Absolutely, And when that. when that does happen with consumers, I've found that they like to ask questions about how I have come to where I am now and what strategies and counselling and things that I've done to actually help myself so that they could potentially try those things themselves.

Ellen:

It's almost like you're further down the journey, but on the same journey, absolutely.

Charlotte:

And we're just sharing the toolbox. Amazing, absolutely Share the toolbox, great.

Ellen:

I wonder if we can just figure out two or three takeaway. you know tools for the toolbox, or strategies or things that you do in your role Do you think are really important for trauma-informed work?

Charlotte:

I like to build on mutual experiences that myself and the consumers I work with have.
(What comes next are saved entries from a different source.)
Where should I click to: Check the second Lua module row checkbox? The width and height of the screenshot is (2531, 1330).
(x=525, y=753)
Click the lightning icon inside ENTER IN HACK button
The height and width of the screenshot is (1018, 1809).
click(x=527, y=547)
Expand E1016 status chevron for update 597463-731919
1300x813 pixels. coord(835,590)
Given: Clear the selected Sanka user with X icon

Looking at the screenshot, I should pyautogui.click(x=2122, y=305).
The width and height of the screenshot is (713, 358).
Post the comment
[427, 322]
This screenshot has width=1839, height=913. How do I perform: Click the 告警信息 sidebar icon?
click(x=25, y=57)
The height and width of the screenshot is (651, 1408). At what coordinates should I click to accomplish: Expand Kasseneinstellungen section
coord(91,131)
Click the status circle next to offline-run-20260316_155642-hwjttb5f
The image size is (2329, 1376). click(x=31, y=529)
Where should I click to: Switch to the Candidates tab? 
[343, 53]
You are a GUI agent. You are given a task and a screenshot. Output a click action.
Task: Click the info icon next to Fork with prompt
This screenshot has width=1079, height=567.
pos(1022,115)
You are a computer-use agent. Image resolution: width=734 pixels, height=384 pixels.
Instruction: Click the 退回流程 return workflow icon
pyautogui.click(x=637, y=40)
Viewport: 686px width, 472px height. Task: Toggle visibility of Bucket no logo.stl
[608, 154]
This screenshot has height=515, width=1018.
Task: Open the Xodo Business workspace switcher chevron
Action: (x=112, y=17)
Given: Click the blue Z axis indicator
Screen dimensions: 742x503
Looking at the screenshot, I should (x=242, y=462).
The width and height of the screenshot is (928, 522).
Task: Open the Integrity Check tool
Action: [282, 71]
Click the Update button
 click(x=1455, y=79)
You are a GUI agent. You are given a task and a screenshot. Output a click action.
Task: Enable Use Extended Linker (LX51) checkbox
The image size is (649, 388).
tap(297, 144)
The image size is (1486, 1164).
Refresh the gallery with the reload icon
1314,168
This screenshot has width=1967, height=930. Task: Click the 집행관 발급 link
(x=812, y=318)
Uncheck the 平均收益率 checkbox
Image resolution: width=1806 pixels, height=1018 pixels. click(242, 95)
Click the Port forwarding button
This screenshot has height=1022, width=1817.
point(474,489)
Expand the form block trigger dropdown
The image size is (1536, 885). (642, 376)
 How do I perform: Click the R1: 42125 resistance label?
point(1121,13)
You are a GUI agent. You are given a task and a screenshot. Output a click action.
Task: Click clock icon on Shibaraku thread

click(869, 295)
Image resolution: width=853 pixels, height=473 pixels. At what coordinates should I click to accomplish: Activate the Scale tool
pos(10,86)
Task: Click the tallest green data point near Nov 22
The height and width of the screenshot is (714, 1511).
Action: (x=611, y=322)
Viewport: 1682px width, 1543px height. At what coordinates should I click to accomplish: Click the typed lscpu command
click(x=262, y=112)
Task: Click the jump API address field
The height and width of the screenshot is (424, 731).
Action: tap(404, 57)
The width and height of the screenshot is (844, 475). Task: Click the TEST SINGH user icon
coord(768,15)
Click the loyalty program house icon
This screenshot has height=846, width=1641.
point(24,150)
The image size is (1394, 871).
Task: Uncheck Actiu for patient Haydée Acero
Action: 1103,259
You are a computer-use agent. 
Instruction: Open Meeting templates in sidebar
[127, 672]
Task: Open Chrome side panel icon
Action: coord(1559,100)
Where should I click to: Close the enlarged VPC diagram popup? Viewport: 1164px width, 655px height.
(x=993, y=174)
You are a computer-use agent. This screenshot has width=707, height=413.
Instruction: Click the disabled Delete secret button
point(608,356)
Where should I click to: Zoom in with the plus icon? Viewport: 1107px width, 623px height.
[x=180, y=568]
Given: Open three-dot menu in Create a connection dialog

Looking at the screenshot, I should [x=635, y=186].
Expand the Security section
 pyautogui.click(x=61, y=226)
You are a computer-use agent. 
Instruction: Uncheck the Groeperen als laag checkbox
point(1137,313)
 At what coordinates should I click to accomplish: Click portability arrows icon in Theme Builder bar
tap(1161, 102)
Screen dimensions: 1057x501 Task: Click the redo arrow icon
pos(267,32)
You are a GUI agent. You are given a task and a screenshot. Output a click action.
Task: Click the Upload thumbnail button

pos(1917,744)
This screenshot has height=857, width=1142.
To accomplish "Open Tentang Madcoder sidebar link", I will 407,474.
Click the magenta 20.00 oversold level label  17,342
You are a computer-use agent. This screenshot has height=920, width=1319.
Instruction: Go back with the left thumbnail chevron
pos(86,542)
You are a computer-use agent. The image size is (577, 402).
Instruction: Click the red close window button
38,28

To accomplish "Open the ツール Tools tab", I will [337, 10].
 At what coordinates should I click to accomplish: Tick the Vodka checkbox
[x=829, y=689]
So not necessarily the whole scenario, but the emotions and the, the mental, the thoughts that make make be experienced is. It's a mutual experience that we can share and converse over And this is how I've worked it If you tried this, if you tried that, and we both can share our toolbox and strategies and coping skills. And my biggest thing is to just listen and not not necessarily to respond, but for the client to be heard and hear all of what they've got to say. It's the biggest tool in the kit.

Ellen:

Yeah, just listening, it's such a. It's so powerful, so overused as a word, but I don't think we can really undersell it. It's just such an important strategy to just you know we have two ears, one mouth, as the saying goes. Just listen before you speak, absolutely.

Charlotte:

Absolutely, absolutely. So that's they're my. They're my main things is when, when I'm working with somebody is definitely listen, listen. It's the biggest thing that you can do And it's the biggest, biggest gift that you can give somebody that really needs to be heard.

Ellen:

And a strategy worth practicing.

Charlotte:

Absolutely.

Ellen:

And that you probably need to come back to regularly. Am I listening well enough?

ermha365:

If you've been affected by anything discussed in this podcast, you can phone Lifeline on 131114 or go to lifeline dot org au.